Zoom-in: LLM

Every day, millions of people chat with Large Language Models (LLMs) and marvel at their ability to answer questions, write code, or solve complex logic puzzles. However, few stop to ask: what is actually happening inside that black box?

Zoom in on the core mechanism of the model.

Layer 1 — The Essence: The Next-Token Game

Contrary to popular imagination of a conscious entity, all modern LLMs operate on a simple statistical principle: Next-Token Prediction.

Think of the auto-suggest feature on your phone's keyboard, but scaled up to a massive proportion.

graph LR
    Input["✍️ Input: 'Eating fruit, remember the...'"] --> Model["🖥️ Language Model"]
    Model --> Output["Output: 'grower' (Highest probability)"]
    style Input fill:#1e293b,stroke:#475569,color:#cbd5e1
    style Model fill:#1e293b,stroke:#475569,color:#cbd5e1
    style Output fill:#1e293b,stroke:#475569,color:#cbd5e1

When you enter a prompt, the model does not "think" to find the answer. Instead, it calculates the probability of all possible tokens in its vocabulary to appear next, based on what you just wrote. It picks the most optimal token, appends it to the existing sequence, and repeats the process until the entire response is generated.

→ The essence of intelligence here is the ability to predict probability extremely accurately, learned from millions of texts.

Layer 2 — Where is the "Large"?

Why does a simple word-prediction mechanism produce outstanding artificial intelligence? The word "Large" is the key to unlocking this breakthrough reasoning ability, represented by three main pillars:

1. Number of Parameters

Parameters are the mathematical weights inside the neural network. You can think of them as "knobs" adjusting how signals flow through the model.

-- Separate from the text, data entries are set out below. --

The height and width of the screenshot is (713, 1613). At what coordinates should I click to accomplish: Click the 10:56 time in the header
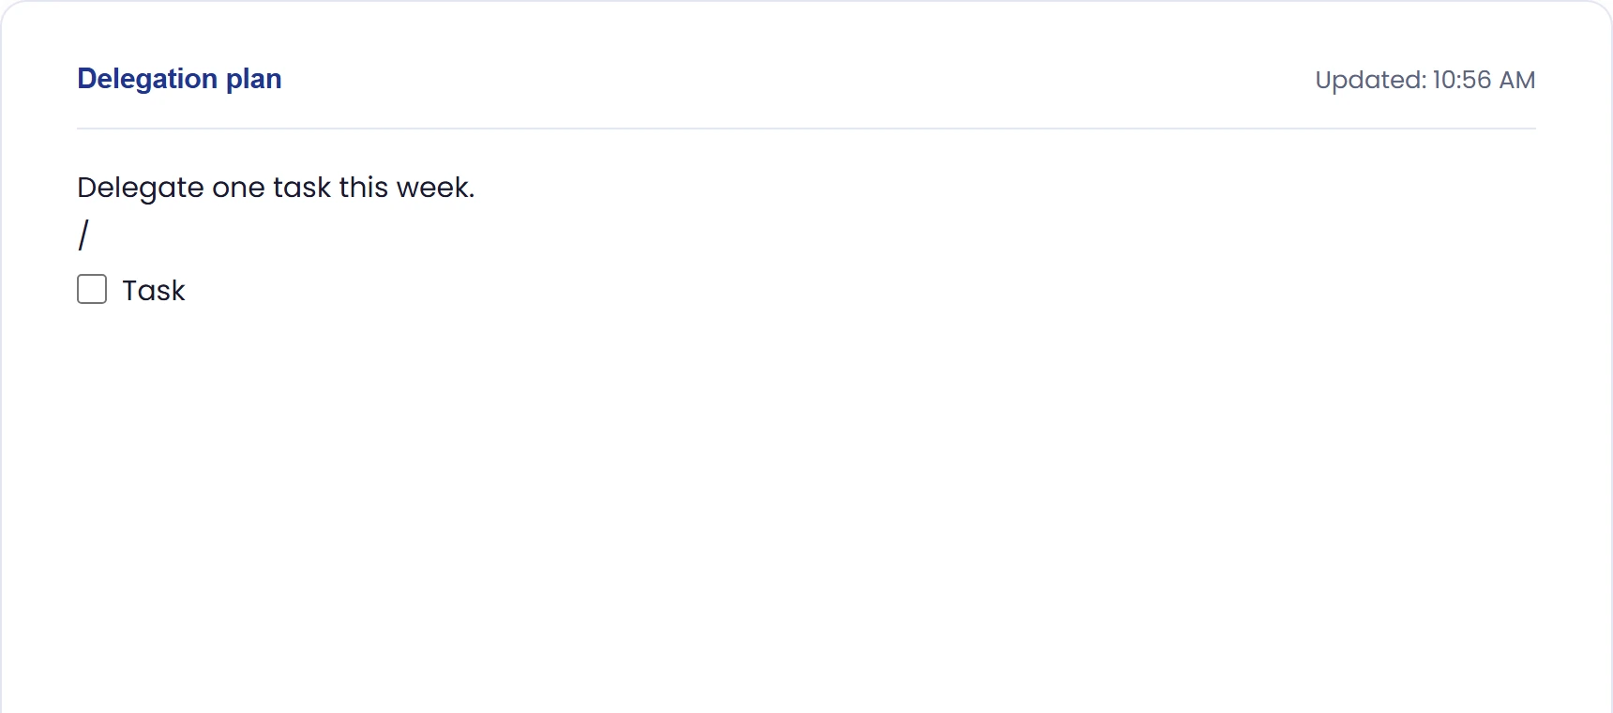[x=1461, y=80]
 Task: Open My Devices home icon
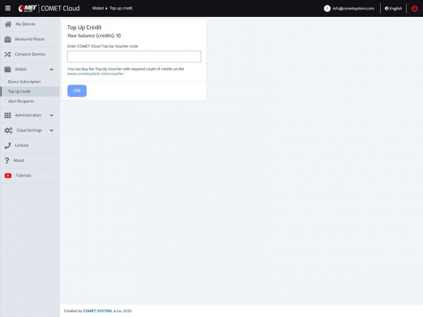coord(8,24)

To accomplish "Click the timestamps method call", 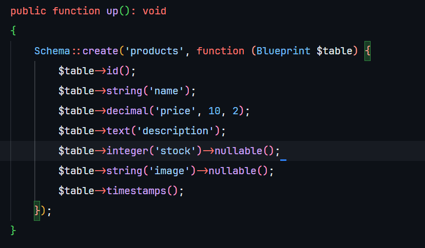I will tap(137, 191).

Small language models have about a few billion parameters (e.g., Llama-3-8B with 8 billion knobs).
Top tier models like GPT-4 can have trillions of parameters. As the number of knobs increases, the model can memorize more complex and subtle relationships between tokens.

2. Training Data Size

The model is trained by reading almost all public human texts on the internet: from books, academic papers, software source code to discussion forums. The total size of this data amounts to tens of trillions of tokens.

3. Compute Power

To adjust billions of knobs by reading that huge amount of data, you need thousands of Graphics Processing Units (GPUs) or Tensor Processing Units (TPUs) running continuously for months.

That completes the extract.